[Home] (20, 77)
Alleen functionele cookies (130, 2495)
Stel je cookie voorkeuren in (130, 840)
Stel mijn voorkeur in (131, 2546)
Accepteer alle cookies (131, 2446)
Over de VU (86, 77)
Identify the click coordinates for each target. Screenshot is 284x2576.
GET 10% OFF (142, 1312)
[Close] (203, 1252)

==

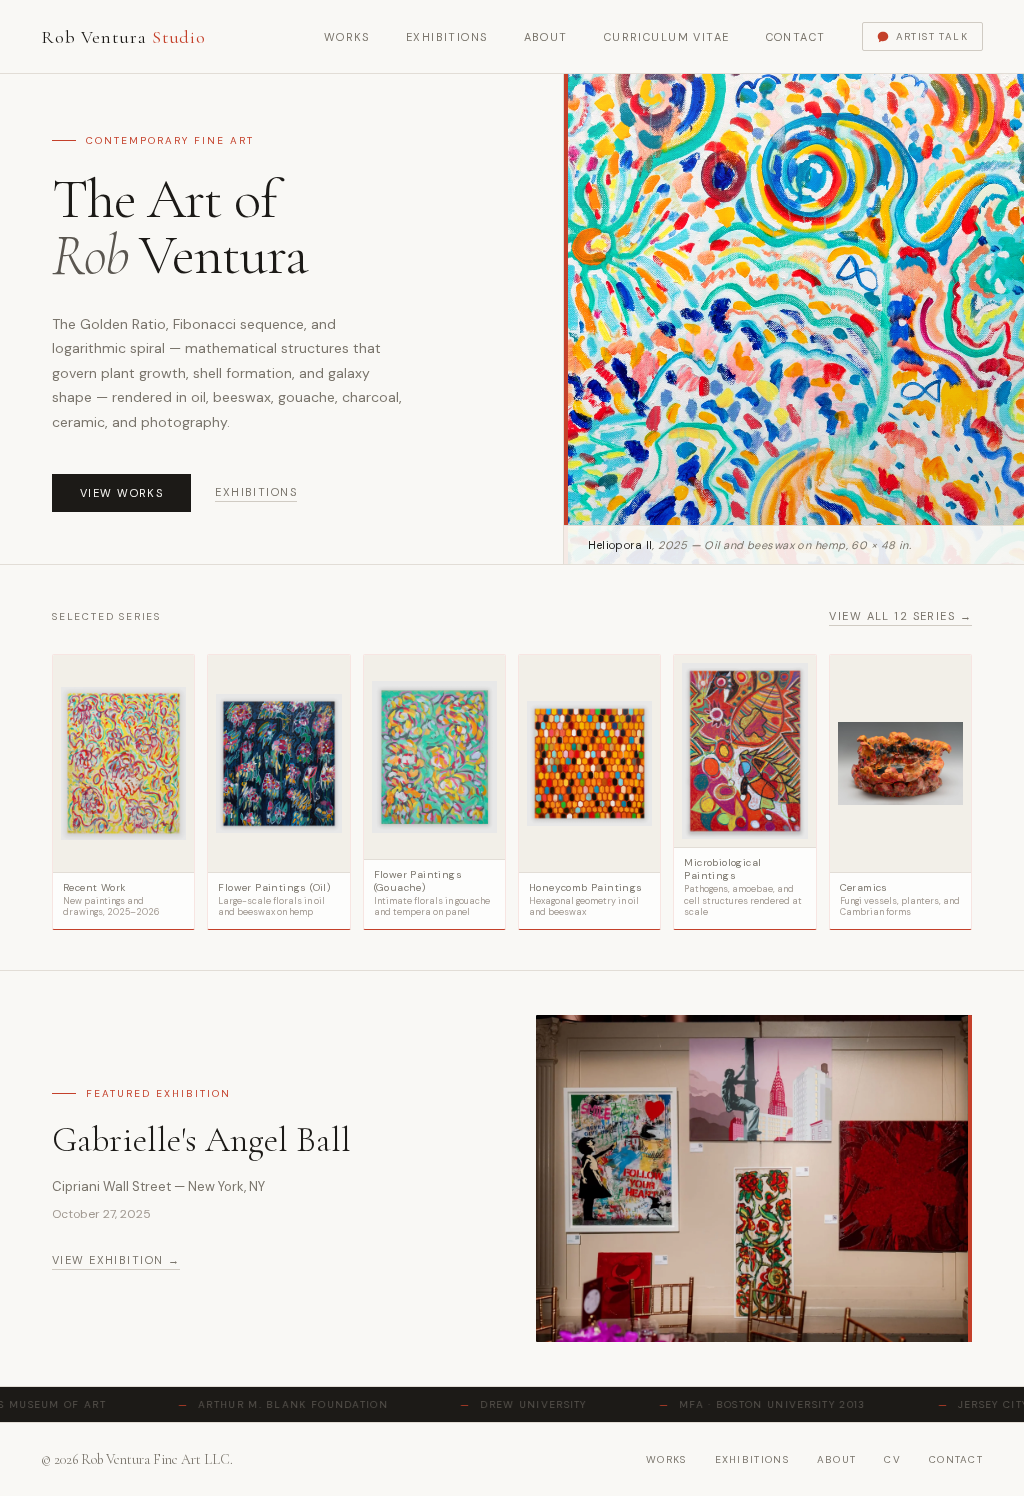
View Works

---

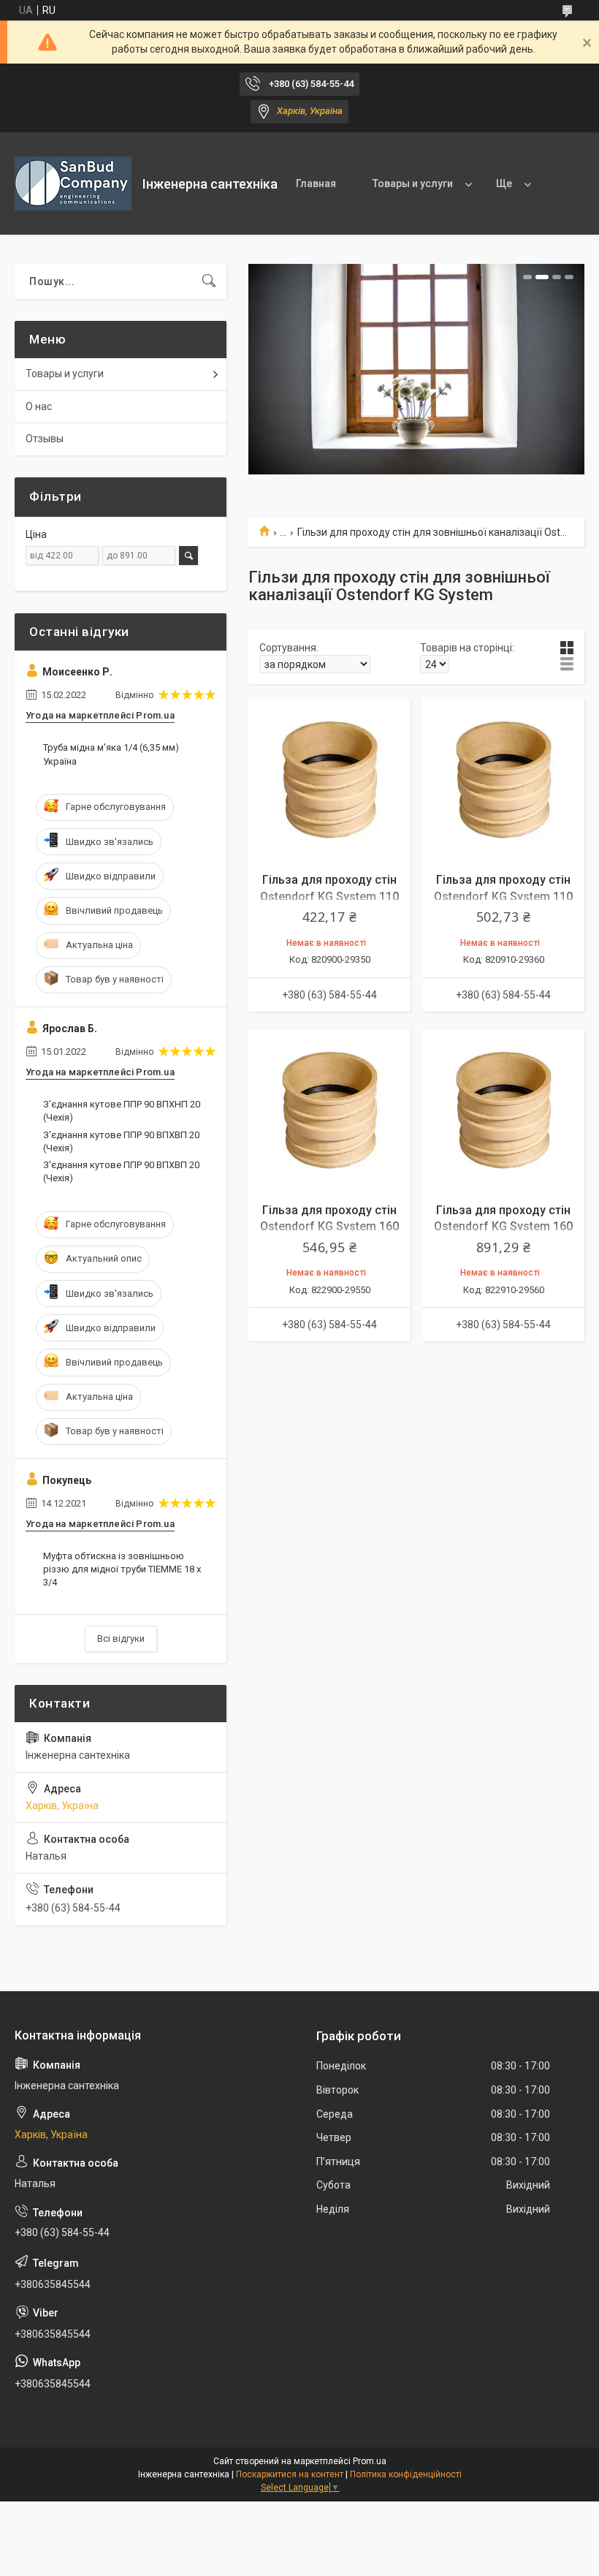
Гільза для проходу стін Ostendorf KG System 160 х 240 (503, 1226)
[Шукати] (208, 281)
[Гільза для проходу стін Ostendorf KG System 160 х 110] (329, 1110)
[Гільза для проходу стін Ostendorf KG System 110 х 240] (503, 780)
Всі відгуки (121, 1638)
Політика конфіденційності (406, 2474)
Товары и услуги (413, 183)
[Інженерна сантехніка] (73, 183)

EXERCISE INSTRUCTIONS
Copy the lines above exactly. Start with the line containing "[Home] (20, 77)", end with the line containing "[Close] (203, 1252)", and include both.

RESPONSE
[Home] (20, 77)
Alleen functionele cookies (130, 2495)
Stel je cookie voorkeuren in (130, 840)
Stel mijn voorkeur in (131, 2546)
Accepteer alle cookies (131, 2446)
Over de VU (86, 77)
Identify the click coordinates for each target. Screenshot is 284x2576.
GET 10% OFF (142, 1312)
[Close] (203, 1252)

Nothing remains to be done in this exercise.